** Texto escolhido **
Estica-se na busca de uma resistência e os avanços
acontecem sempre sob sentimentos paradoxais. Há momentos
de desalento, decepção, angústia. Há
momentos de coragem, de ânimo, de feliz insensatez.
“Quer dizer, momentos em que o jovem tende ainda, por
força da sua natureza, a praticar actos irreflectidos,
como casar de um instante para outro ou abandonar descuidadamente
um lugar que ocupava sem ter motivo algum para o fazer.”
Não, “Linha de Sombra”,
de Joseph Conrad (1857-1924), não é a história
de um matrimónio inconsequente. Mas o jovem narrador,
alter-ego de Conrad, apresenta-se na revelação
de um acto impensado: abandona o mar, mais de um ano depois
de ter embarcado na marinha mercante. “Num dia encontrava-me
perfeitamente bem tal como estava, e no dia seguinte já
tudo acabara — encanto, gosto, interesse, prazer —
tudo... Foi um desses momentos — estão a ver?”
Em terra firme, o trilho daquele momento de
precipitação leva-o novamente ao mar. Não
recusa a oferta de comandar o navio “Melita” e
embarca com uma tripulação de velhos marinheiros.
O jovem comandante vislumbra então a “linha de
sombra”. Que se torna transparente já em mar
alto, quando o desafio enigmático da natureza e a epidemia
que grassa entre os marinheiros fazem emergir uma coragem
e uma resistência até então adormecidas.
Para trás fica o “país da adolescência”.
Vinte dias é o tempo de acção
deste romance, narrado pelo outrora jovem numa espécie
de monólogo que respiga sensações passadas.

** Excerto dos dados **
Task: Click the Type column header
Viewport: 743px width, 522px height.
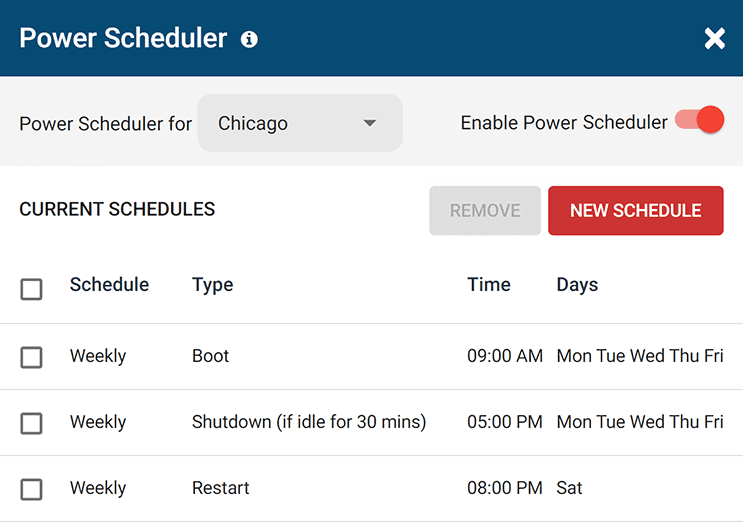Action: (x=212, y=285)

** Tarefas **
1) Reescreva o trecho do texto sobre o romance de Conrad de "O jovem comandante" a "até então adormecidas.", trocando "comandante" por "capitão".
2) Prossiga o texto sobre o romance de Conrad a partir do ponto em que ele termina.
Os dados são material à parte, sem relação com o texto.

** Respostas por tarefa **
1)
O jovem capitão vislumbra então a “linha de
sombra”. Que se torna transparente já em mar
alto, quando o desafio enigmático da natureza e a epidemia
que grassa entre os marinheiros fazem emergir uma coragem
e uma resistência até então adormecidas.

2)
Sobre o barco e os homens abate-se um insondável sortilégio
— na imensidão do oceano não há
sequer uma brisa, uma neblina cerrada envolve o navio, que
permanece imóvel, e lá dentro a tripulação
não resiste ao delírio provocado pela febre.
Sob a escuridão, o jovem comandante desperta assim
para uma inexorável coragem, decantada na clareza racional,
na disciplina e no sentido do dever. Em contraposição
ao caos surgem as forças de aventureiros românticos,
personificados na figura quixotesca do comandante, herói
que derrota todas as adversidades e salva os marinheiros e
o barco.
Joseph Conrad, nascido polaco e registado como
Jozef Teodor Konrad Korzeniowski, escreveu “Linha de
Sombra” nos finais de 1916. Abandonara a vida de marinheiro
há muitos anos atrás para se dedicar exclusivamente
à literatura, já obtivera a cidadania inglesa
e vivia com a sua mulher, Jessie George, em Capel House, no
condado de Kent, Grã-Bretanha.
Era um escritor conceituado e reconhecido pelos
seus pares — as obras “O Espelho do Mar”,
“Lord Jim”, “O Agente Secreto”, “O
Negro do Narciso”, “Coração das
Trevas” e “Nostromo” valeram-lhe uma distinção
mundial — e, entre o seu círculo de amigos, contavam-se
Henry James, Ford Madox Ford, John Galsworthy, Stephen Crane,
H. G. Wells e Bertrand Russel. A evidência das suas
virtudes literárias não evitavam, porém,
que reincidisse em momentos de desespero e depressão
— consumia os dias na reescrita dos seus manuscritos,
numa tentativa de esconder falhas numa língua, a inglesa,
que não dominava totalmente.
Morreu aos 66 anos, 30 dos quais inteiramente
dedicados à escrita, e escolheu ser sepultado em Canterbury.
Virginia Woolf chamava-lhe “o convidado ilustre”
da literatura inglesa e ele sempre tentou rebater os complexos
da pátria abandonada com a criação de
personagens que enquadravam a típica figura britânica.
Uma das críticas que o deixavam mais furioso era a
analogia com os escritores russos, que detestava por motivos
nacionais. Contudo, nunca deixou de ser visto como um “convidado”
da família de autores britânicos. Não
se consegue ocultar a alma eslava.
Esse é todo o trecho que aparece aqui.